[begin Extract]

Just prior to SC15 in Austin, founding members introduced a new community called OpenHPC, a Linux Foundation-supported project focused on reducing inefficiencies and speeding up innovation across the HPC ecosystem.
It’s about time
Time is a precious and expensive commodity for HPC engineers, system administrators, and researchers alike at any TOP500 supercomputing site. Anything that can be done to speed the cycle of innovation could deliver potentially huge payoffs, from providing more time to more researchers, to helping rein in management costs.
The HPC ecosystem is ripe with opportunities for new efficiencies. For example, a lot of the work being done across TOP500 sites to integrate and validate system software stacks is being replicated. But a host of factors, ranging from rapid release cycles, to compatibility considerations, to the specificity of user requirements for any given workload present obstacles. Absent an effort to start reining in HPC stack development, configuration and management challenges, the work will only continue to multiply.
The OpenHPC community was formed with the goal of streamlining some of the redundant efforts across HPC sites by fostering a community that can work together to develop flexible, open source HPC solutions.
If things go according to plans, the open-source solutions will help scientists to more easily disseminate their tools and to use the tools of other scientists through integration, which ultimately translates into more time spent on groundbreaking research.

[end Extract]
[begin Listed entries]

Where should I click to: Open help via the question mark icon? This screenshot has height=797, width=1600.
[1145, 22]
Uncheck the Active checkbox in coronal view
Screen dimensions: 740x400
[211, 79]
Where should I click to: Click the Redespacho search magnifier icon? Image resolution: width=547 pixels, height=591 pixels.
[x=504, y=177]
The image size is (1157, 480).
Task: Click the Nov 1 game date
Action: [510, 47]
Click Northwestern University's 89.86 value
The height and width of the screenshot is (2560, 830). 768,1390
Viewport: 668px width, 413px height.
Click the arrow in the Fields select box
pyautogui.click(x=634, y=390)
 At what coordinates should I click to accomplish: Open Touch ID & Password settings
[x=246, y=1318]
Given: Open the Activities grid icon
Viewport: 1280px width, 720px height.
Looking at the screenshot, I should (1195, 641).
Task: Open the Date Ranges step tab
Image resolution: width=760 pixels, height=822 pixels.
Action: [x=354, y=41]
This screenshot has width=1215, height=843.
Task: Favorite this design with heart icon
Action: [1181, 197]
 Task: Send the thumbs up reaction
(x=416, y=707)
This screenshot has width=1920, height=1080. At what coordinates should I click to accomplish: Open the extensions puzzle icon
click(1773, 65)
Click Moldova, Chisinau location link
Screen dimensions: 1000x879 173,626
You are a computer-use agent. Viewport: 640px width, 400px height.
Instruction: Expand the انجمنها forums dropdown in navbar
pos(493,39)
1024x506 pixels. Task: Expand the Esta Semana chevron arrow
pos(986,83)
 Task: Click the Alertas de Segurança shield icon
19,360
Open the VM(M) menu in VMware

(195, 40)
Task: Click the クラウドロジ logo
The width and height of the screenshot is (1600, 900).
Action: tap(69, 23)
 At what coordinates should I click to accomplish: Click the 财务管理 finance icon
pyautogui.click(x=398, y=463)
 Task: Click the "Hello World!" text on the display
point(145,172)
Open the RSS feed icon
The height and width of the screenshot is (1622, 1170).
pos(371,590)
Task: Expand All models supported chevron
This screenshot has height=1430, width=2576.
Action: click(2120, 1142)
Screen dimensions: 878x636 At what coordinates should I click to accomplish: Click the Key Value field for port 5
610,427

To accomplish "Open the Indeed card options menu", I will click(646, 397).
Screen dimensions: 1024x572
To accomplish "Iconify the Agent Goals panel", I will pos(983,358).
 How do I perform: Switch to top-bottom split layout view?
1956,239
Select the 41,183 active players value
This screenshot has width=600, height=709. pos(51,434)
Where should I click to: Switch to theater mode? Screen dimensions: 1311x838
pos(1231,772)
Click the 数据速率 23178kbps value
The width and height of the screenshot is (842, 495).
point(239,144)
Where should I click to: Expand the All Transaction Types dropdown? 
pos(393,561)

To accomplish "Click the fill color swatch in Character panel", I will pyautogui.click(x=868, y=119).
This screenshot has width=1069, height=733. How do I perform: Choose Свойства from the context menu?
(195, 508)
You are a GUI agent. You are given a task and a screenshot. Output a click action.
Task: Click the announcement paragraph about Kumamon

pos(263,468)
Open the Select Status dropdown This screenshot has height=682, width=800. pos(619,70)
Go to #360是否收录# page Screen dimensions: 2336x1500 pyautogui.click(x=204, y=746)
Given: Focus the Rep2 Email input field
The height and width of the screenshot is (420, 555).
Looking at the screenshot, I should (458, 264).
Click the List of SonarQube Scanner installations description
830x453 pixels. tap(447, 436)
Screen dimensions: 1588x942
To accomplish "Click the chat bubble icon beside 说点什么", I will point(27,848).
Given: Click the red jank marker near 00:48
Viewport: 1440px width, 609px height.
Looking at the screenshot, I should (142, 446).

[end Listed entries]

Requirement:
According to the OpenHPC passage, which organization supports the OpenHPC project? The entries have nothing to do with the OpenHPC passage.

Full solution:
The Linux Foundation.